With the once unthinkable sight of shackled corporate executives being led away from their offices and into the glare of the criminal process playing out on our televisions with regularity, it should come to no one’s surprise that directors of New Jersey corporations face increasing scrutiny and potential personal liability as a result of such service.

Sources Of Liability

The personal liability of corporate directors arises from the fiduciary nature of the position.  While difficult to precisely define, a fiduciary duty implies a relationship of trust – the director is granted the trust of the corporation (as an entity) and of the corporation’s shareholders.  Violations of this trust fall into two general categories: breaches of the duty of care and the duty of loyalty.

A breach of the duty of care involves failure by a director to carry out a responsibility to manage or oversee the management of the business of the corporation.  For example, a director who fails to familiarize him or herself with the corporation’s accounting procedures and, as a result, fails to notice an employee’s embezzlement may be held personally liable for the losses to the corporation.

The duty of loyalty is more ephemeral, and generally requires that a director act, by vote or otherwise, to implement policies he or she honestly believes to be in the best interests of the corporation.  The quintessential violation of this duty occurs when a director receives an improper personal benefit in dealing with the corporation.  For example, the director could prevent the corporation from entering into a profitable contract in order to give the contract to another entity owned or controlled by him or herself.  The director could be personally liable for damages suffered by the corporation as a result of this diversion of corporate opportunity.

Sources of Protection

The situation for directors is not as bleak as it may seem, however.  To avoid making the position of director wholly unpalatable, New Jersey’s courts and legislature have recognized or enacted certain protections for those who serve.

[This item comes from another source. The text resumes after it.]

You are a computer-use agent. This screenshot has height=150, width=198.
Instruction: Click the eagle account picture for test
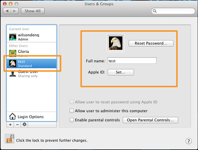(x=115, y=43)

The “business judgment rule” is the bedrock of director protection.  New Jersey courts invoke the business judgment rule to insulate a director from liability where the director acted in good faith, but made an honest mistake.  The courts will not second-guess the actions of a director simply because those actions may have been unwise.  To overcome the rule, plaintiffs must show that the director made the decision in bad faith or as the result of a conflict of interest.

Because plaintiffs occasionally succeed in overcoming the business judgment rule’s presumption that a director has acted in good faith (and because directors do occasionally act in bad faith), the legislature has enacted several statutes allowing corporations to further protect their directors from personal liability under most circumstances.  A corporation may indemnify its directors for expenses and losses incurred personally, and must indemnify a director for the expenses of successfully defending herself against suits brought by the corporation or third parties.  The right of indemnity need not be included in the corporation’s charter to be available to a director, but a charter provision could limit the company’s ability to indemnify a director.

A corporation may also limit or entirely exclude the personal liability of its directors for breach of all but a few key duties owed to the corporation or shareholders.  It is important to note, however, that the protection of exculpation must be proactively included in a corporation’s charter, either at the company’s formation or by amendment.

Given the current climate of increased accountability of directors, a prudent director should be familiar with the basic functional responsibilities of his or her fiduciary duties, and should be sure to review the corporation’s charter to determine whether he or she has the greatest protections from personal liability allowed by New Jersey law.